Tonight is the Quinceañera of the daughter of Hualcayan’s President. It is a celebration of her fifteenth birthday and an important marker for her entrance into adulthood. Despite not being a true member of the community, the President has politely invited everyone from the field school to attend, and I am excited to go.

The short, brisk walk across the ragged soccer field lands us all in the middle of a courtyard to the President’s home. We are surrounded by a thick, sun-dried, brick wall. A group of locals talking enthusiastically around a large fire, while a band hurries to set up their instruments. As the music starts, the rain does as well. The dance floor remains empty as most run for cover, hiding their bodies from the icy sting of falling water. This is not exactly the type of party I had in mind.

And then, slowly, something happens. Despite the rain and despite the cold, people start filling in the dance floor. The music picks up, and soon there is a large mixture of field school participants and villagers dancing together in a whirlwind circle of stamping feet.

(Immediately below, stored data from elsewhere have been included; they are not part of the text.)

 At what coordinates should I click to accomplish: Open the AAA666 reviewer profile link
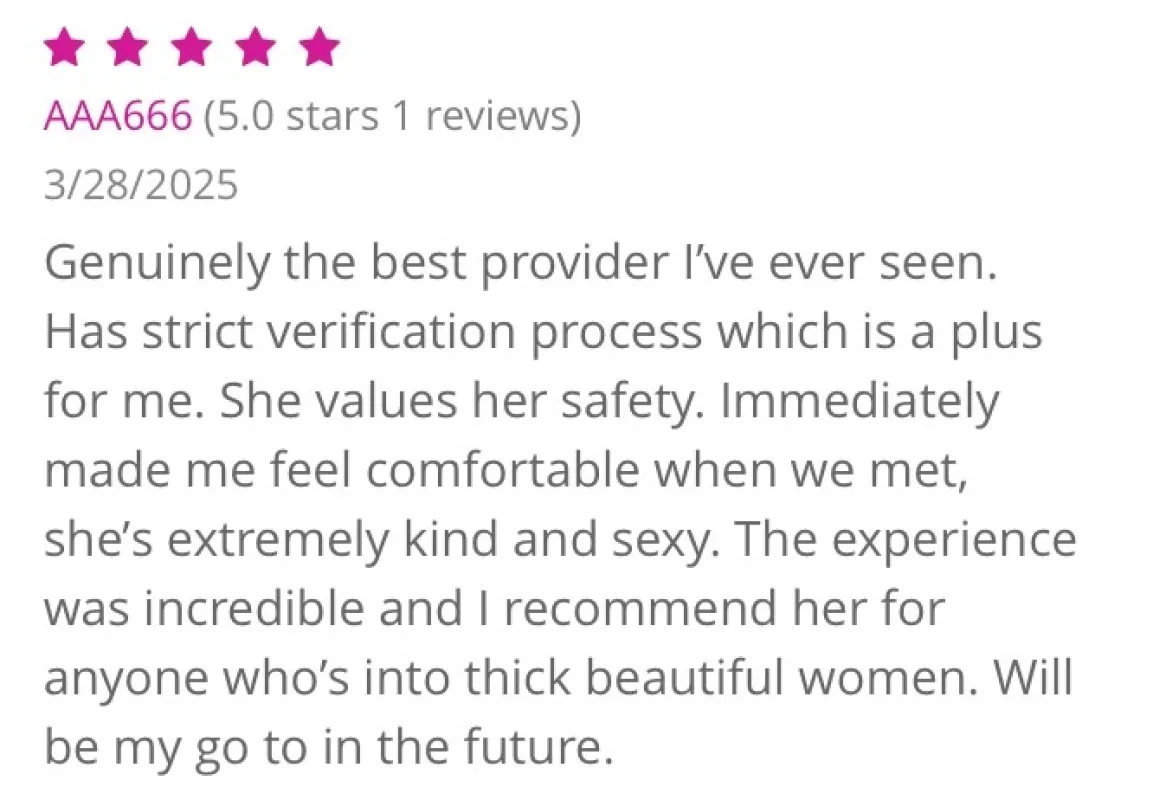coord(117,117)
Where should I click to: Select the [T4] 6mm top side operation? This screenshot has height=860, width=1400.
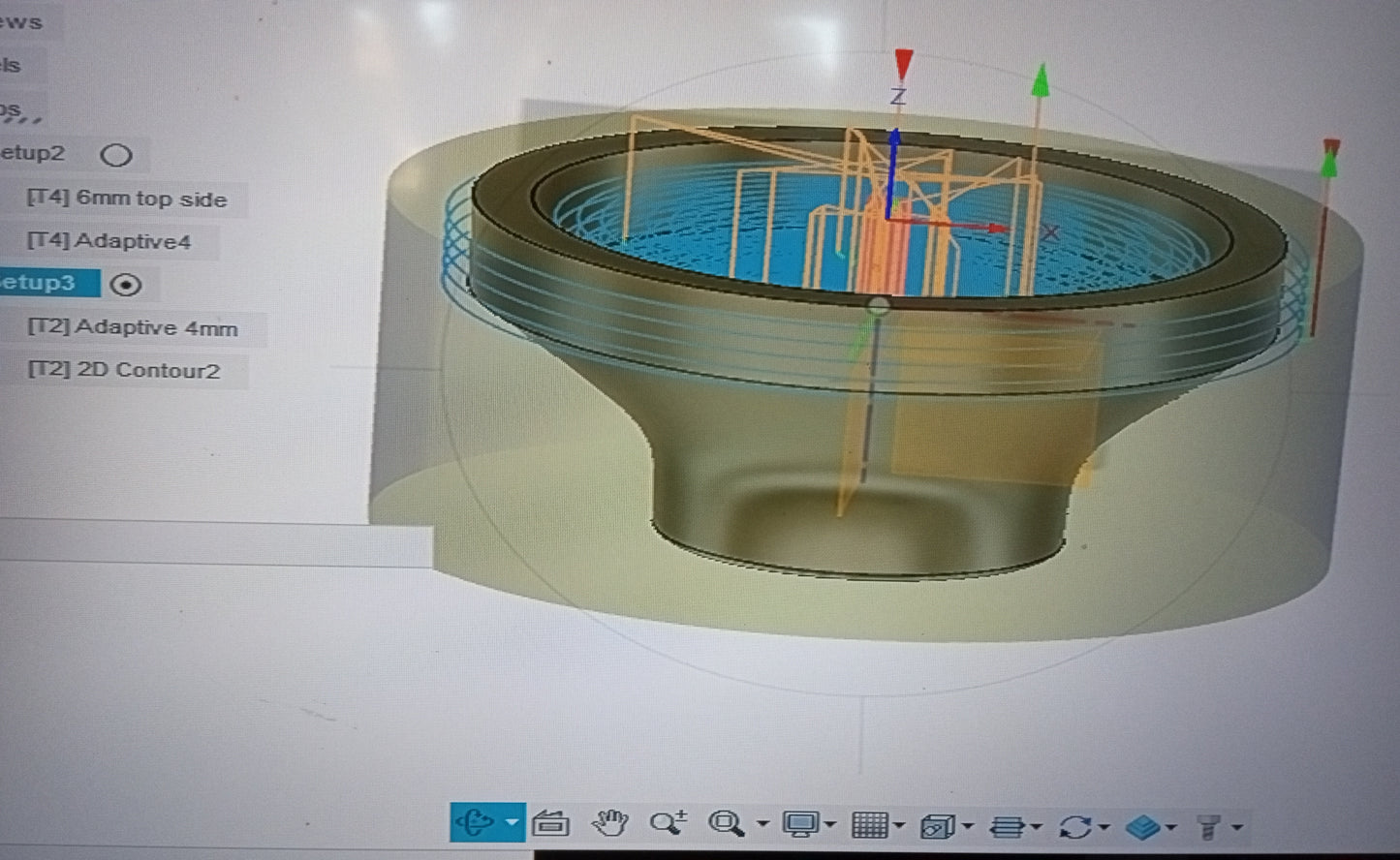coord(127,200)
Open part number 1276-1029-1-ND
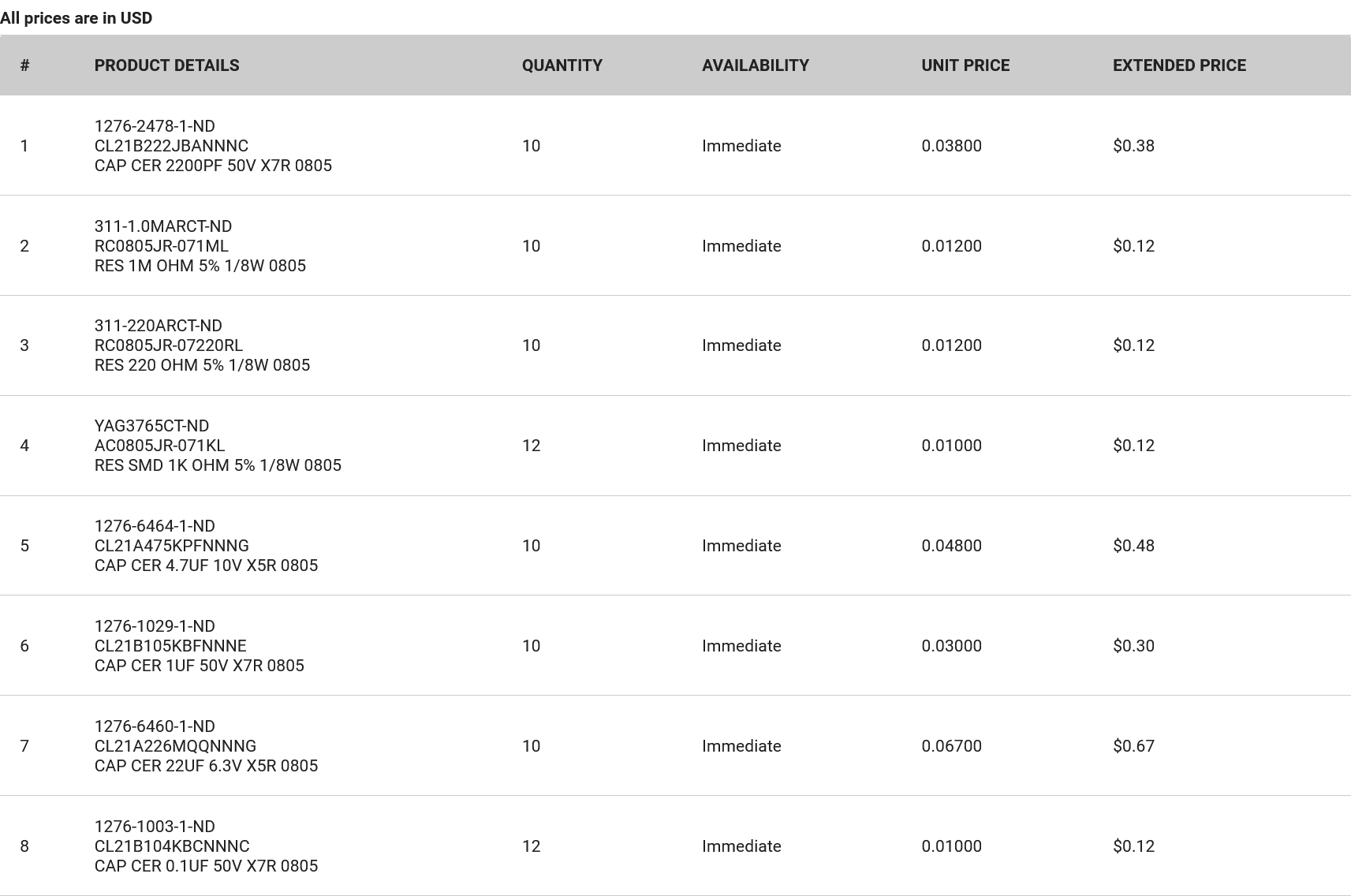1351x896 pixels. pyautogui.click(x=155, y=626)
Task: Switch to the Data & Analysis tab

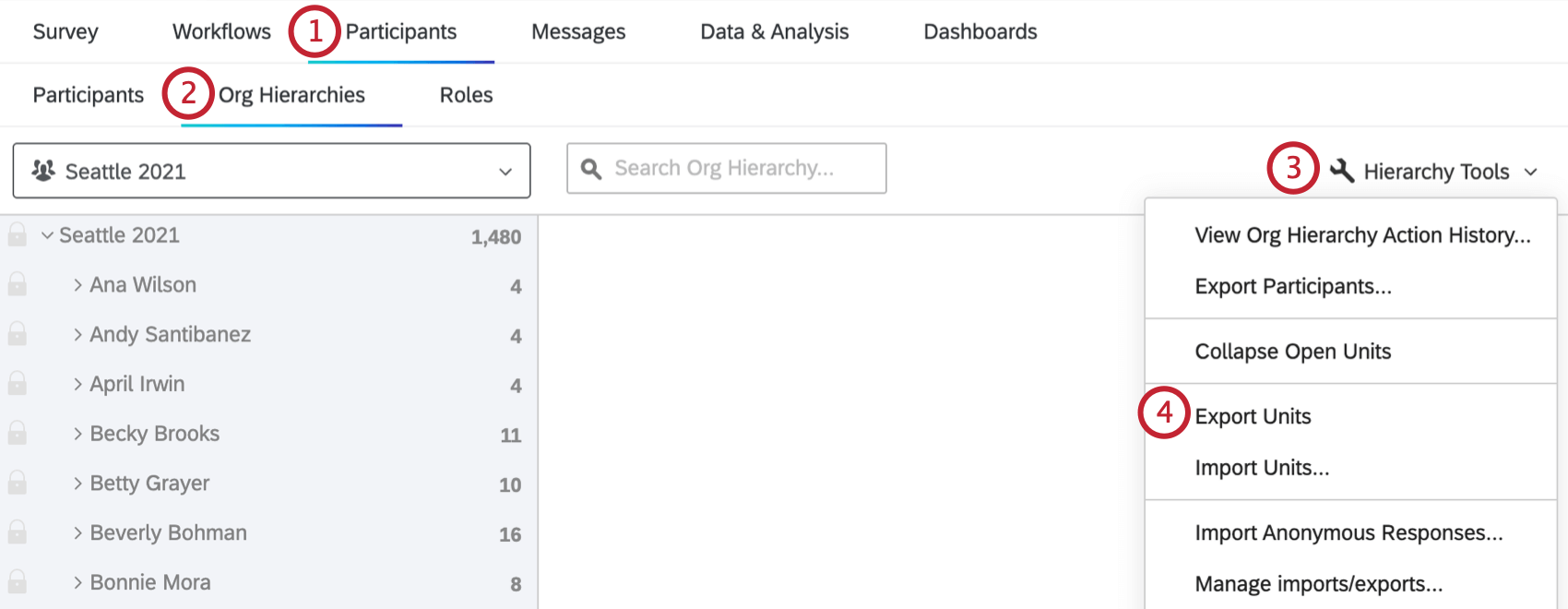Action: click(774, 31)
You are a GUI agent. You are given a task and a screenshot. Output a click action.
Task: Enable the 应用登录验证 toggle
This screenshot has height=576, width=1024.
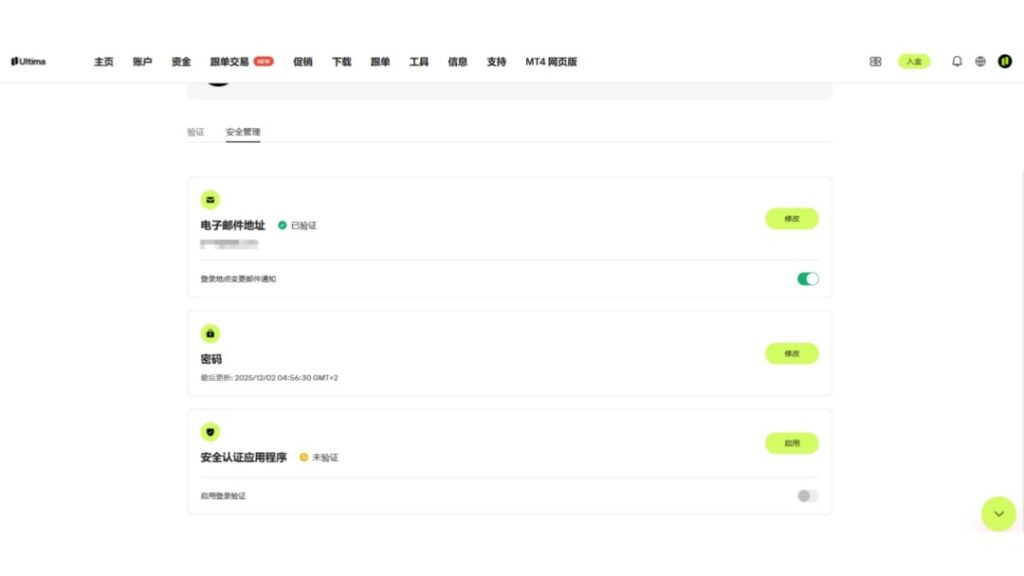click(x=806, y=495)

As soon as I place my empty plate on the chair next to me, a petite Peruvian girl with dark hair and mischief in her eyes takes hold of my hands. Despite my best pseudo-Spanish rebuts, I am unwillingly thrust into the vibrating crowd. As I helplessly try to keep in time with the up-tempo salsa music, I look out across the courtyard, and all I see are faces.

Faces of people that are foreign to me. Faces of people I have created a lasting friendship with. Faces that I have seen tears, frustration, despair and even anger in. But in this single moment of two cultures merging into one, these same faces are all covered with glowing smiles.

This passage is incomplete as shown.